A tiered drug formulary requires consumers to pay more in cost sharing for more expensive drugs. Tiered formularies can help payers contain costs, but don’t account for pricing variations for prescriptions, the team said. Tiered formularies also don’t allow payers and consumers to evaluate discrepancies in drug prices that can range between hundreds or thousands of dollars.
Reference pricing divides drugs into therapeutic classes, which allow a payer to identify an average price to use as a reference point. Consumers purchasing drugs either pay higher copays for more expensive drugs or lower copays for cheaper drug alternatives.
A reference pricing model can lead to significantly lower prescription costs for a payer or employer under the right market conditions, the team found.
For example, RETA Trust, a national coalition of Catholic organizations that purchases insurance for employees, saw a significant increase in cost savings by switching from a tiered drug model to a referencing pricing model.

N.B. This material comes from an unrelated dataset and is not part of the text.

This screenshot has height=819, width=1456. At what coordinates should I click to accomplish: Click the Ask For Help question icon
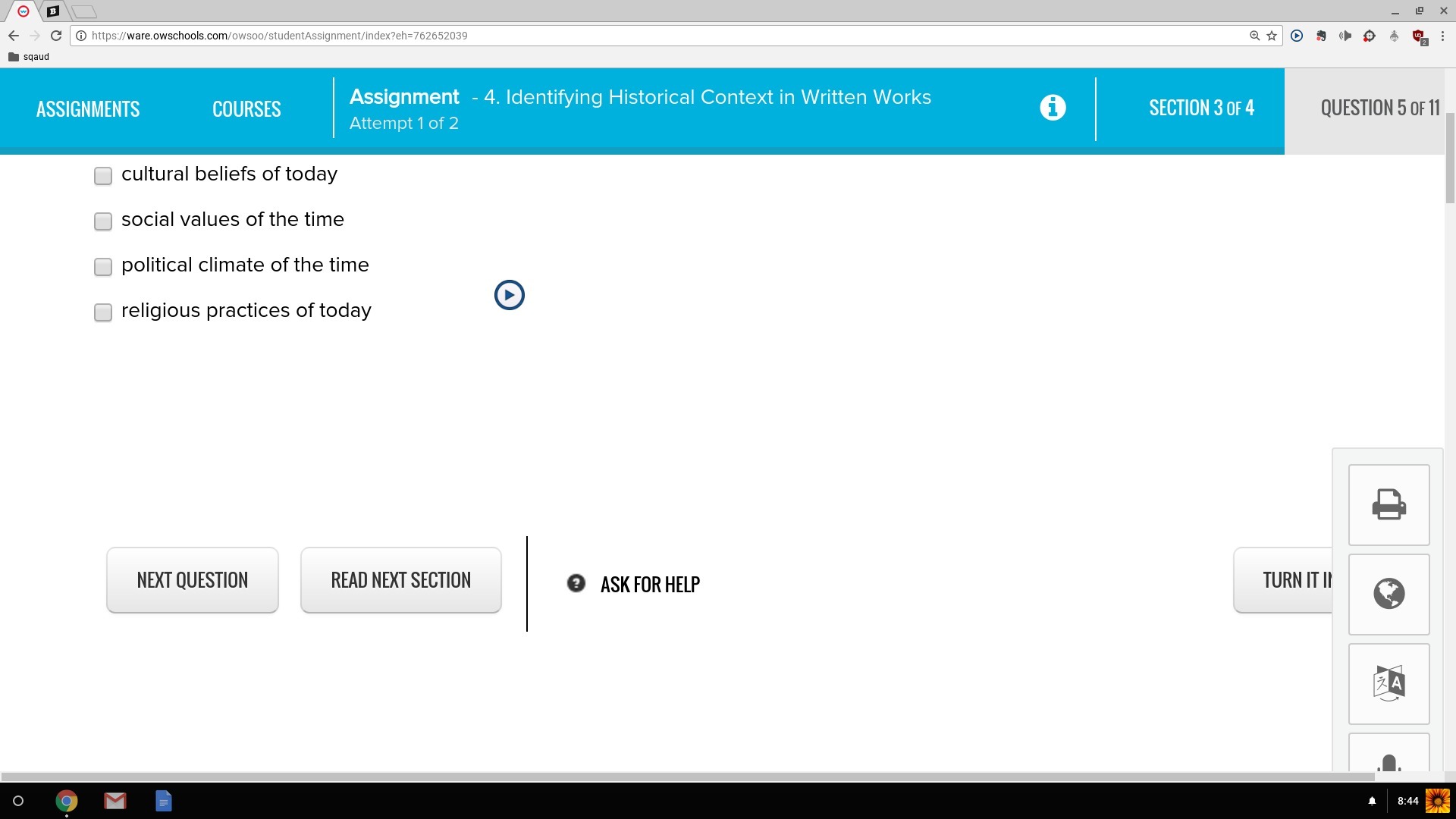(x=576, y=583)

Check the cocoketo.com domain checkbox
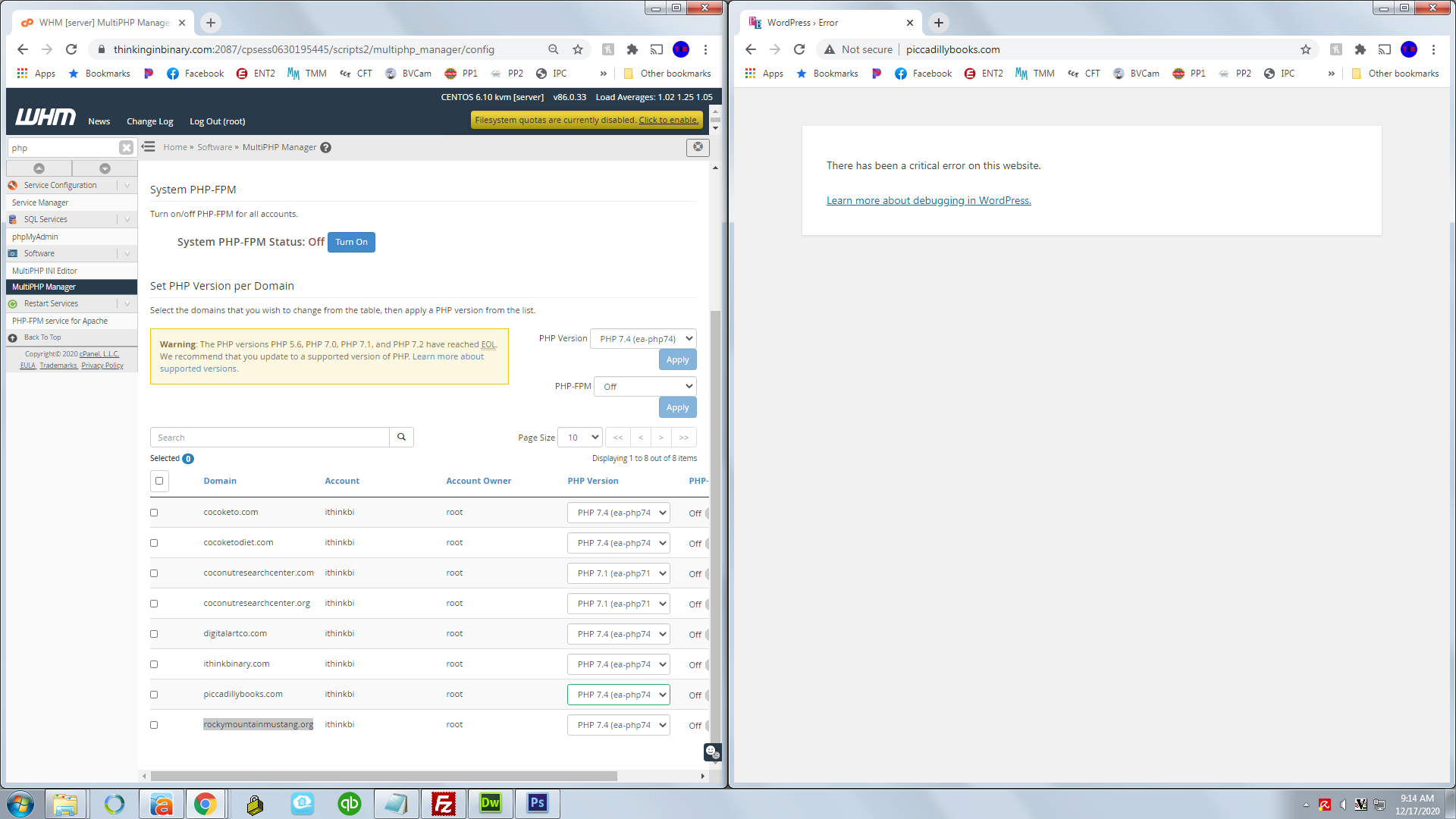(x=154, y=513)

RETA’s previous tiered formulary could not contain aggressive price increases for both generic and brand-name therapies. The median monthly price of prescriptions varied by $222 between the least and most expensive drug within the most-prescribed therapeutic categories.
RETA’s average price paid for drugs fell by 14 percent after implementing a reference pricing model. The model also created $1.3 million in employer savings. The findings expand upon a previous analysis of RETA’s reference pricing outcomes that found reference pricing also encouraged more consumers to fill their prescriptions with a lower-cost drug.
However, implementing a referencing pricing model could be challenging for payers and pharmacy benefit managers (PBMs) that have relied on tiered formularies as a major component of their business models, said the Commonwealth Fund.
The team believes that payers and employers have been able to use tiered formularies to steadily shift cost burden of prescriptions onto beneficiaries.
Popular cost-shifting strategies include extending deductibles to include pharmacy services, which may have negative consequences for medication adherence. While this may be a benefit for payer, patients may not purchase their medications due to the additional financial strain of paying out-of-pocket.
RETA saved on employer costs, but employees’ cost sharing increased by 5.2 percent under the reference pricing model.
PBMs negotiate drug price rebates with their clients and can either keep part of the rebate or pass it on to a payer. PBMs also can decide to pass on the full rebate to an employer and charge a similar administrative fee.
Under a tiered formulary, PBMs have a financial incentive to purchase more expensive drugs since they can earn a higher rebate from the manufacturer, and in return, more money from the payer.
In order to implement reference pricing successfully, payers should include up-to-date information on drug prices at multiple distribution channels, the team advised.
Making reference price information available at retailers, pharmacies, and other purchasing locations can help consumers identify their cheapest possible drug alternative. Providers also require drug pricing information so they can select low-priced alternatives for their patients.
Payers and employers could also design reference price models to provide quality information about prescriptions in order to avoid patient safety risks, the team said. Quality information may help payers use reference pricing models to adequately address incorrect prescribing practices.
“Reference pricing targets the price of the drug, not its appropriateness for the patient’s condition,” the Commonwealth Fund explained. “Unfortunately, the US healthcare system is characterized by both overprescription and underprescription, because of excessive drug marketing, distorted incentives, and lack of affordability. Reference pricing should be embedded in a larger system of consumer-directed information and incentives.”
The team also suggested that payers could pair reference pricing models with alternative payments models, such as bundled payments, to lower provider incentives to prescribe higher-cost drugs.
Reference pricing is just one option for payers to transition from a tiered formulary structure to a drug pricing model that focuses on both the cost and quality of prescription drug treatments.